Thank you for the detailed article. I’m sorry for the loss of your parents, and for all the hard work you put in. I hope to short-circuit much of this by moving to a CCRC, and by putting beneficiaries and TOD on my accounts, but I will take another look at things after the actual move.
Thank you so much for sharing your experience and expertise on this topic!
Hi Nancy, Thanks for sharing and my sympathies for the loss of your parents. Thank you also for the great tips. I have one question: What happens with the $350K in unused LTC funds? Thanks.
If this is a standalone policy (it sounds like one), then it is “use it” or “lose it”. As opposed to a “hybrid” policy built as a rider to a life insurance or an annuity, and in case this, typically the heirs get back the unused portion of the money.
As Nancy mentions in the story, the $450,000 in unused long-term-care benefits was lost because her mother waited so long to trigger benefits.

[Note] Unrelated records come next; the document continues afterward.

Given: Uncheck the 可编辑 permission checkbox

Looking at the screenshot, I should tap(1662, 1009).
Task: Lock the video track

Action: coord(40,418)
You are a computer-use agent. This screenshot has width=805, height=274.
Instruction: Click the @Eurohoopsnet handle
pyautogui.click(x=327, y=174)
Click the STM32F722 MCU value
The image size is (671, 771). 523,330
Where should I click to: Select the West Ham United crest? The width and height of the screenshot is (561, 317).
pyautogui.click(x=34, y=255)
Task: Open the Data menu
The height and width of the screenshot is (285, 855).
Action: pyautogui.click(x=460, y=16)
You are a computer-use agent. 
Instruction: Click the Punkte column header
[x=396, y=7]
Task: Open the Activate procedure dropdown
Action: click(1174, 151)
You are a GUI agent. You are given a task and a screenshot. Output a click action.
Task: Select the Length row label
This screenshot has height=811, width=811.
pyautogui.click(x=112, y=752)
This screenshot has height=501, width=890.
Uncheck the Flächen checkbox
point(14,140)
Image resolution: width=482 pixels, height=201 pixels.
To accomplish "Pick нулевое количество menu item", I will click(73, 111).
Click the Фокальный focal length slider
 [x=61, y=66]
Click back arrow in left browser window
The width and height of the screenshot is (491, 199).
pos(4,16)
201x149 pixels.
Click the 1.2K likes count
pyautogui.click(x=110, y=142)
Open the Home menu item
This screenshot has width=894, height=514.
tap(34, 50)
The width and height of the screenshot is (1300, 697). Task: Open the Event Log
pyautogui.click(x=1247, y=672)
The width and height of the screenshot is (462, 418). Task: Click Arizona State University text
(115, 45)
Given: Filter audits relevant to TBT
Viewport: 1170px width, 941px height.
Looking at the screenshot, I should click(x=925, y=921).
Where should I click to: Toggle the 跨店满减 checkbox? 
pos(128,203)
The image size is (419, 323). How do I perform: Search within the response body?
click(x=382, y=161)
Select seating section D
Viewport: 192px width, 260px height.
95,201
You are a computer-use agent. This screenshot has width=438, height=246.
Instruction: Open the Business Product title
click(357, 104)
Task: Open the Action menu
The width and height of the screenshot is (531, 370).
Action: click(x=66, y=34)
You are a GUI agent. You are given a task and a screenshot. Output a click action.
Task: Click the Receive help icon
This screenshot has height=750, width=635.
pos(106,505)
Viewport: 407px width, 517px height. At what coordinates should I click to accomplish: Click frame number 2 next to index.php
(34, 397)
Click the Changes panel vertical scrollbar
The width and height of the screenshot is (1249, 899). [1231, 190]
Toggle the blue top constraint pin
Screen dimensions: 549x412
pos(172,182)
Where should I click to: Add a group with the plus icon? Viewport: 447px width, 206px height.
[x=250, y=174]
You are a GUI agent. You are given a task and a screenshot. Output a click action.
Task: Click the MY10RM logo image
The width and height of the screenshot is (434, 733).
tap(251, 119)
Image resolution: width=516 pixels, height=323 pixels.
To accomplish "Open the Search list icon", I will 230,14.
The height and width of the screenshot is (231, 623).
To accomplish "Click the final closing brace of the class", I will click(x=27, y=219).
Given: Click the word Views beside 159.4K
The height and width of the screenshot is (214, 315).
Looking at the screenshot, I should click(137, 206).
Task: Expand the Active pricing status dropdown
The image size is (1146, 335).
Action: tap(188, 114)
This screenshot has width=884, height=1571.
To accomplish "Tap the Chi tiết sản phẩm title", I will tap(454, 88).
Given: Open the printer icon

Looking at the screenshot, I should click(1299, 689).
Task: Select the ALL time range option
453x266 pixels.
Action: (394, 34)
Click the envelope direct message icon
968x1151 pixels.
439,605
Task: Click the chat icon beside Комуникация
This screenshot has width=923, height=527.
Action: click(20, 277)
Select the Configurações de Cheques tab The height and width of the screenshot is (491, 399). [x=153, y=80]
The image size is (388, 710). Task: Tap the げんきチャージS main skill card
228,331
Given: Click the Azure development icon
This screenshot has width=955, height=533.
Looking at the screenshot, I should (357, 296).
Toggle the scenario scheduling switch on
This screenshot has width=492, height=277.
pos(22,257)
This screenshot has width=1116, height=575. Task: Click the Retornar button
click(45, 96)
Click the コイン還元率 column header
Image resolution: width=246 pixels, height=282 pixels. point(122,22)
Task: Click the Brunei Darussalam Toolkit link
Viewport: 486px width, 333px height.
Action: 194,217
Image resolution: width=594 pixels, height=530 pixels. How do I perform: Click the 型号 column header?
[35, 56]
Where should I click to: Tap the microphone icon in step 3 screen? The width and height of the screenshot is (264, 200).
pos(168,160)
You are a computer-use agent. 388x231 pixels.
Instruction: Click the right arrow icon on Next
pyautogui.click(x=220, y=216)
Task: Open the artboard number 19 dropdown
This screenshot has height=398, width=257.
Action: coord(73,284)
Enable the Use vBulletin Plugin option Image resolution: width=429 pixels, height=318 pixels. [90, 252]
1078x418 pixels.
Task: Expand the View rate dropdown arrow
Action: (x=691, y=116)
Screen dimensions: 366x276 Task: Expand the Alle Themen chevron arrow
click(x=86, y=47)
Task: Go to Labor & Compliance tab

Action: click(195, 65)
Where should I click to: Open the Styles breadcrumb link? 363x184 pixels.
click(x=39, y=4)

In more than one instance that I know of if there is a cognitive impairment it is not that rare for the person who needs long term care has forgotten they have insurance. So if you have LTC insurance make sure you tell your children or future care-giver/monitor.
Nancy thank you for this piece and all the advice. I’m sorry about the loss of your parents.
Getting older is a lot more complicated than it was in the good old days. Having the systems you mentioned in place will be a big help. We’re also in the process of trying to streamline our lives as much as possible to make it easier to wind things down. It will be simpler for us while we’re alive and simpler for whoever does the final unwinding.